The bill comes after a national increase in collisions related to distracted walking. The Governors Highway Safety Association (GHSA) expected another 10% increase in pedestrian deaths for the year 2015, with a total accounted 170 pedestrian deaths by the end of the year. Close to 72% of those pedestrian fatalities happened when it was the darkest outside, between 6 p.m. and midnight.
Assemblywoman Pamela Lampitt, the creator of the bill, stated, “Distracted pedestrians, like distracted drivers, present a potential danger to themselves and drivers on the road,” and referencing an ever increase in technology use further stated, “As people’s behaviors change so must our policy.” Lampitt has been personally affected by distracted behavior, as she knew a student who was struck and killed by a bus while looking at his phone.
Lampitt believes raising awareness about the dangers of driving and walking while distracted will save lives. Since the Street Smart Safety Campaign launched in 4 different municipalities, jaywalking and other unsafe behavior has been reduced by 53%, which definitely suggests Lampitt may be on to something.

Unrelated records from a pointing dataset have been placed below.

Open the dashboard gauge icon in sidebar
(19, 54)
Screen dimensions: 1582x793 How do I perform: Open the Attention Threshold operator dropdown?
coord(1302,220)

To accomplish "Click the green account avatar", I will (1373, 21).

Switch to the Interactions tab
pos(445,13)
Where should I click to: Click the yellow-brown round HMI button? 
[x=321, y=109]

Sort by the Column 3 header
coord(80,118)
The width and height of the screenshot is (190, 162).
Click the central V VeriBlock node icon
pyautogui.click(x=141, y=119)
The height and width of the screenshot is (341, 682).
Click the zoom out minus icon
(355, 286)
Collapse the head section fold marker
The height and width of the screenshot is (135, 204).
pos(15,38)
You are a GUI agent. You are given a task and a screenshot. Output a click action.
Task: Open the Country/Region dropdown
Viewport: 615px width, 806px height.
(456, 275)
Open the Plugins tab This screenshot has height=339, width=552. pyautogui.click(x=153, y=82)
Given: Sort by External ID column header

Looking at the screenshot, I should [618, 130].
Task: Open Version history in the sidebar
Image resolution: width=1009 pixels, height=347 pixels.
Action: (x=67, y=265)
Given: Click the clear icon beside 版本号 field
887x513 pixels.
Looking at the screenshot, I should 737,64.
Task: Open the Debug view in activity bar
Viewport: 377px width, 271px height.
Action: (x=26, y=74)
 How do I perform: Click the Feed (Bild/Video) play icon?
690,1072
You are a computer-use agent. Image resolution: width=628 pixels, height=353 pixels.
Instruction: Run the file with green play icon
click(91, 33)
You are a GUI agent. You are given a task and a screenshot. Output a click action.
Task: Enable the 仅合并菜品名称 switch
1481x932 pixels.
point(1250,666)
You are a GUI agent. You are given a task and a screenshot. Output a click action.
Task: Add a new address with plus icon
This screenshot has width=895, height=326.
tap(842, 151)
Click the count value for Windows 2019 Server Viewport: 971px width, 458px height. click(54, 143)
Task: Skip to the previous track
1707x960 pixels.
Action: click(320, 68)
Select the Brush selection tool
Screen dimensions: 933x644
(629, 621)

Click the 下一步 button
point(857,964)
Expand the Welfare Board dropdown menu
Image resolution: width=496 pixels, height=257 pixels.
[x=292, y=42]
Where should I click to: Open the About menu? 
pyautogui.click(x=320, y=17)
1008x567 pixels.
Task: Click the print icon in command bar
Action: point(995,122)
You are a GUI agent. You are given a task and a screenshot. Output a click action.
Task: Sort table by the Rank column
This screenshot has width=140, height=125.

It only takes an increase in speed of 15mph to make the difference of a pedestrian surviving and being fatally injured when hit by a car. According to the GHSA, pedestrian deaths now account for the largest group of traffic related fatalities.
So, You’re Saying the Government Can Now Regulate My Phone Use?
Well, not exactly. I’m sure there are many opponents upset about the idea of this law going into effect. In reality, it’s not any different than jay walking, which holds the same penalty. However, this new legislation may leave many wondering how the government can enforce this type of restriction on your phone use.
States have what’s called “police power.” Under the Constitution, states have the power to regulate behavior and enforce order for the health, safety, morals, and general welfare of its citizens. So long as the law is not unreasonably arbitrary, oppressive, or in violation of other constitutional rights, states can create laws that promote the safety of its citizens.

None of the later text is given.